Herman Cain was the primary on Saturday, despite the efforts made by the famous comedian to turn the preliminary results of a joke on Saturday, urging the masses to vote for the former CEO of Godfather, and kept his name on the ballot.
And cheered Colbert as a presidential candidate alternative to vote for him in his Comedy Central program last week. Super PAC formed up to aid efforts, including commercial air teasing that Cain is "Washington's strange is not even running for president ... send a message. On Jan. 21, and Herman Cain to vote."
But despite the positive reception on the campus of College of Charleston on Friday, when Colbert held a joint meeting with Caine university students, and interviews with their friends and they said they did not take seriously a joke to move forward in their place a vote on Saturday.
"I saw myself as a gag," Seth Whisnant, 24, a student at the University of South Carolina who voted for Ron Paul.
Said Steve Kropski, 26, a student in the Faculty of Law at the University of South Carolina, and believes that he will be supported by most people Colbert Cain as a joke.
"I can not imagine people [actually vote for Cain, but never underestimate that there are some people who did not."
Said Lindsay Lipscomb (20 years), a student at the University of South Carolina who voted for Newt Gingrich, here in Columbia this afternoon, and said he did not believe experts Colbert was "wise" because it can take away from the voices of candidates viable.
"It's just going to take sounds and change the margins for all the others," he said, adding that he believed that Cain was a "great candidate" with "a lot of excellent points."
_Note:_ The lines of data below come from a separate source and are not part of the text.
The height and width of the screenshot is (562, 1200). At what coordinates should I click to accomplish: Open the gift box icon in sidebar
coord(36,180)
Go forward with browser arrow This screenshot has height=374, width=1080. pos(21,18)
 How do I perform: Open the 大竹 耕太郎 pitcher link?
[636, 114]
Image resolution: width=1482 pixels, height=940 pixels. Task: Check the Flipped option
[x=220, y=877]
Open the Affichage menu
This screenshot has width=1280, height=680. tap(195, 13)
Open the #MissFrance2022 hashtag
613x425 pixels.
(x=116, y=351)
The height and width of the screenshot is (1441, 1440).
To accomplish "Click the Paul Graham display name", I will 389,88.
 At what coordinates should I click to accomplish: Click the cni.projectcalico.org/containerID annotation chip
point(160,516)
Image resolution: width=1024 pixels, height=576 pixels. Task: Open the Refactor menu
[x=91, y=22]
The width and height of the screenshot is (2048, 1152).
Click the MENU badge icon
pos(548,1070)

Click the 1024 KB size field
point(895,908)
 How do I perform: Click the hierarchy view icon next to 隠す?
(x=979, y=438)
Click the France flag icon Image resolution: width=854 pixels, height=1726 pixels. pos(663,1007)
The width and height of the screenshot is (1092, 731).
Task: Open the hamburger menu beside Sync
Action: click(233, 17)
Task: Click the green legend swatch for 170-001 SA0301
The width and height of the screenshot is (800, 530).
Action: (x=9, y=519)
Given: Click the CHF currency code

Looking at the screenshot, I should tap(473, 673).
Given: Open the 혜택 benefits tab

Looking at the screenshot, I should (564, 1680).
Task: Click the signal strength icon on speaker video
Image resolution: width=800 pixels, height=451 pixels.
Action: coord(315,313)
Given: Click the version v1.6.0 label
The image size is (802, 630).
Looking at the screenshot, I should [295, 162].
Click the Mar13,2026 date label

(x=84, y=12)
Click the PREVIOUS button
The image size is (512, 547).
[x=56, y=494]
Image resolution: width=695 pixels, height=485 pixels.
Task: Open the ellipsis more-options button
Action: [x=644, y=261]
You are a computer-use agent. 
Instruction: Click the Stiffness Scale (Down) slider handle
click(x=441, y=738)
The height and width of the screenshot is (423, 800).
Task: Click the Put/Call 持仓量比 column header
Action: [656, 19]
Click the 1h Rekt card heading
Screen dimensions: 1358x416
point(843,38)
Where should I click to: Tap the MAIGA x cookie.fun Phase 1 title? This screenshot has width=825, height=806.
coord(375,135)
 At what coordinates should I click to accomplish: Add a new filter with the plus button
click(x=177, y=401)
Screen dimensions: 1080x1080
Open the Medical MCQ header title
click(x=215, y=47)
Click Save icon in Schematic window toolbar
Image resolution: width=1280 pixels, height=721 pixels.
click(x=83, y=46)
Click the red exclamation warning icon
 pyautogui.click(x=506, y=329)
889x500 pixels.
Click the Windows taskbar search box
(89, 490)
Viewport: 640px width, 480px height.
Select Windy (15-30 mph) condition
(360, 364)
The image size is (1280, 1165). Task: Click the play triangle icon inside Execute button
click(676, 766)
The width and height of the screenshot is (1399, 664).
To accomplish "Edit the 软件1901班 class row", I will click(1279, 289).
He said one of the students and supporters of Ron Paul, said he believed that students would vote for the only political Cain of people who do not have a strong preference first.
"Some people have been taken seriously only because they do not care about the other candidates, I do not care to vote for any of them," said Chetna Mehra, a young man of 21 years at the University of Southern California who voted for Ron Paul. "But I hope no one took him seriously."